(a) A health insurance organization or issuer may, without authorization, engage in the activities related to the payment of services and treatment, and the coordination thereof, as well as healthcare operations, as these terms are defined under HIPPA, including, but not limited to the following activities with regard to protected health information:
(1) Collect protected health information from or disclose protected health information to a health insurance organization or issuer, or a healthcare provider provided that the health insurance organization or issuer that is receiving the information:
(A) Is investigating, evaluating, adjusting, or settling a claim involving the individual who is the subject of the protected health information, or
(B) has become or is considering becoming liable under a policy insuring the individual who is the subject of the protected health information as a result of a merger, acquisition or other assumption of such liability.
(2) Collect, use, or disclose protected health information to the extent necessary to investigate, evaluate, subrogate, or settle claims, provided that the claimant is the subject of the protected health information and such information is used for no other purpose;
(3)
(A) Collect, use, or disclose protected health information to or from an insurance support organization, provided that:
(i) The insurance support organization has in place health information policies, standards, and procedures to ensure compliance with the requirements of this chapter; and
(ii) the protected health information is used only to settle claims, detect and prevent fraud, or detect and prevent material misrepresentation or material nondisclosure, or
(iii) the protected health information is collected and used internally only for ratemaking and ratemaking-related functions or cost analysis.
(4) If the protected health information is necessary to provide ongoing healthcare treatment, and if the disclosure has not been limited or prohibited by the individual who is the subject of the information, the health insurance organization or issuer may collect from or disclose protected health information to:
(A) A healthcare provider, employed by the health insurance organization or issuer, who is furnishing healthcare to a covered person or enrollee.
(B) A healthcare provider with whom the health insurance organization or issuer contracts to provide healthcare services to covered person or enrollee; or
(5) Disclose protected health information to a person engaged in the assessment, evaluation, or investigation of the quality of healthcare furnished by a provider pursuant to federal or Commonwealth statutory or regulatory standards or pursuant to the requirements of a private or public program authorized to provide payment of healthcare.
(6) Subject to the limits of § 9244(a) of this title, disclose protected health information to reveal a covered person or enrollee’s presence in a facility owned by the health insurance organization or issuer and the covered person or enrollee’s general health condition, provided that the disclosure is limited to “directory information”, unless the covered person or enrollee has restricted that disclosure or the disclosure is otherwise prohibited by law. For purposes of this clause, “directory information” means information about the presence or general health condition of a particular covered person or enrollee who is a patient or is receiving emergency healthcare in a healthcare facility. “General health condition” means the covered person or enrollee’s health condition or status described as “critical”, “poor”, “fair”, “good”, “excellent”, or in terms that denote similar conditions.

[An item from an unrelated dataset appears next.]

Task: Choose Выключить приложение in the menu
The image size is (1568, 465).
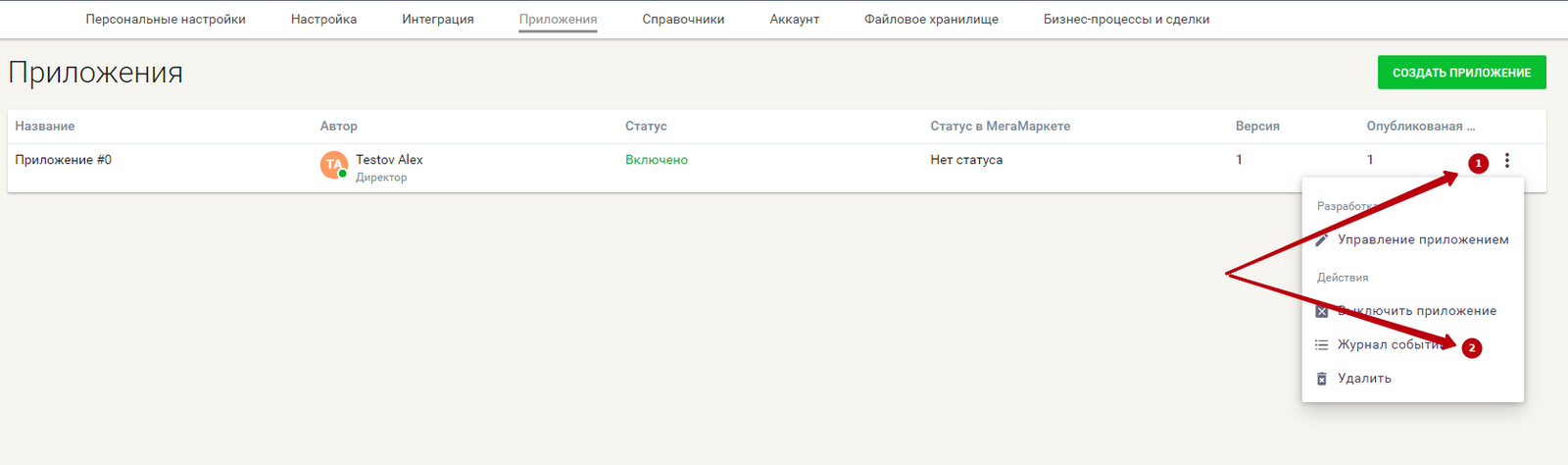Action: pyautogui.click(x=1416, y=311)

(7) Collect, use, or disclose protected health information when such information is necessary to the performance of the health insurance organization or issuer’s obligations under any workers’ compensation law.
(8) Collect protected health information from or disclose protected health information to a reinsurer for the purpose of underwriting reinsurance, adjudicating claims, and conducting claim file audits.
(9) Collect protected health information from the individual who is the subject thereof.
(10) Collect, use, or disclose protected health information when the protected health information is obtained from public sources such as the press, public agency reports, and law enforcement or public safety reports.
(b) A health insurance organization or issuer shall disclose protected health information in any of the following circumstances:
(1) To federal, Commonwealth, or local governmental authorities to the extent disclosing the information is required by law or for fraud reporting purposes;
(2) the protected health information is needed for one of the following purposes:
(A) To identify a deceased individual;
(B) to determine the cause and manner of death by a medical examiner or the medical examiner’s designee, or
(C) to provide necessary protected health information about a deceased individual who is a donor of an anatomical gift;
(3) to an insurance regulating entity that is performing an examination, investigation, or audit of the health insurance organization or issuer, or
(4) pursuant to a court order issued after the court’s determination:
(A) that the public interest in disclosure outweighs the covered person or enrollee’s privacy interest, and
(B) that the protected health information is not reasonably available by other means.
History —Aug. 29, 2011, No. 194, added as § 14.110 on Aug. 23, 2012, No. 203, § 1, eff. 90 days after Aug. 23, 2012.